→ WHAT IS EXPECTED
Rewrite every line of the items below as a numbered list, omitting any blank lines.
start MATERIAL FOR THIS TASK
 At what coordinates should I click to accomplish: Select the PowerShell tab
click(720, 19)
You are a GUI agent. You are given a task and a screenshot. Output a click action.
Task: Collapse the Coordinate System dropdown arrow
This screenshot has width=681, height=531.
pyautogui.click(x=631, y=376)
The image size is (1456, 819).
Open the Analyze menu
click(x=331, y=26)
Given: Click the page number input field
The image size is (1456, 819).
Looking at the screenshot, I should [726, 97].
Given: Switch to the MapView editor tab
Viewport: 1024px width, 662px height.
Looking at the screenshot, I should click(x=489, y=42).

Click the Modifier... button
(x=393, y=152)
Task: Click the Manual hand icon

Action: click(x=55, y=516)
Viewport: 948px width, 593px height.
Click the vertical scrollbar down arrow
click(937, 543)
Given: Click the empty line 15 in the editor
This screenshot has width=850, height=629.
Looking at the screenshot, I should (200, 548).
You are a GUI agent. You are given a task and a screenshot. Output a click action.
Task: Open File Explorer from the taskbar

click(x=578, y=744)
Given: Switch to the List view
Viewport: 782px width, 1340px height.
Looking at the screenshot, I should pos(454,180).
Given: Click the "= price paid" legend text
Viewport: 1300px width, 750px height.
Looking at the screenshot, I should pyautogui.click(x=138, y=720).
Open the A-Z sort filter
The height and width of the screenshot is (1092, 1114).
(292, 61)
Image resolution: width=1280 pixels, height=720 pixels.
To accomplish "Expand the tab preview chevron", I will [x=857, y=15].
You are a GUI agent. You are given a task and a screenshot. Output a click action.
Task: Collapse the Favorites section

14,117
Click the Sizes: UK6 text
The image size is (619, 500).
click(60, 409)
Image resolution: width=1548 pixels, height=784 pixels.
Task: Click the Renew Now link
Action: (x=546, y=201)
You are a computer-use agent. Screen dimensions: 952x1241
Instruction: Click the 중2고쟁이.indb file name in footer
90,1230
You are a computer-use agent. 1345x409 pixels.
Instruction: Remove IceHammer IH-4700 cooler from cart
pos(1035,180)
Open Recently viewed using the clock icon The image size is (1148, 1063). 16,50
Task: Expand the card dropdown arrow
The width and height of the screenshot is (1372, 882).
end MATERIAL FOR THIS TASK
→ CORRECT RESULT
1.  At what coordinates should I click to accomplish: Select the PowerShell tab
2. click(720, 19)
3. You are a GUI agent. You are given a task and a screenshot. Output a click action.
4. Task: Collapse the Coordinate System dropdown arrow
5. This screenshot has width=681, height=531.
6. pyautogui.click(x=631, y=376)
7. The image size is (1456, 819).
8. Open the Analyze menu
9. click(x=331, y=26)
10. Given: Click the page number input field
11. The image size is (1456, 819).
12. Looking at the screenshot, I should [726, 97].
13. Given: Switch to the MapView editor tab
14. Viewport: 1024px width, 662px height.
15. Looking at the screenshot, I should click(x=489, y=42).
16. Click the Modifier... button
17. (x=393, y=152)
18. Task: Click the Manual hand icon
19. Action: click(x=55, y=516)
20. Viewport: 948px width, 593px height.
21. Click the vertical scrollbar down arrow
22. click(937, 543)
23. Given: Click the empty line 15 in the editor
24. This screenshot has width=850, height=629.
25. Looking at the screenshot, I should (200, 548).
26. You are a GUI agent. You are given a task and a screenshot. Output a click action.
27. Task: Open File Explorer from the taskbar
28. click(x=578, y=744)
29. Given: Switch to the List view
30. Viewport: 782px width, 1340px height.
31. Looking at the screenshot, I should pos(454,180).
32. Given: Click the "= price paid" legend text
33. Viewport: 1300px width, 750px height.
34. Looking at the screenshot, I should pyautogui.click(x=138, y=720).
35. Open the A-Z sort filter
36. The height and width of the screenshot is (1092, 1114).
37. (292, 61)
38. Image resolution: width=1280 pixels, height=720 pixels.
39. To accomplish "Expand the tab preview chevron", I will [x=857, y=15].
40. You are a GUI agent. You are given a task and a screenshot. Output a click action.
41. Task: Collapse the Favorites section
42. 14,117
43. Click the Sizes: UK6 text
44. The image size is (619, 500).
45. click(60, 409)
46. Image resolution: width=1548 pixels, height=784 pixels.
47. Task: Click the Renew Now link
48. Action: (x=546, y=201)
49. You are a computer-use agent. Screen dimensions: 952x1241
50. Instruction: Click the 중2고쟁이.indb file name in footer
51. 90,1230
52. You are a computer-use agent. 1345x409 pixels.
53. Instruction: Remove IceHammer IH-4700 cooler from cart
54. pos(1035,180)
55. Open Recently viewed using the clock icon The image size is (1148, 1063). 16,50
56. Task: Expand the card dropdown arrow
57. The width and height of the screenshot is (1372, 882).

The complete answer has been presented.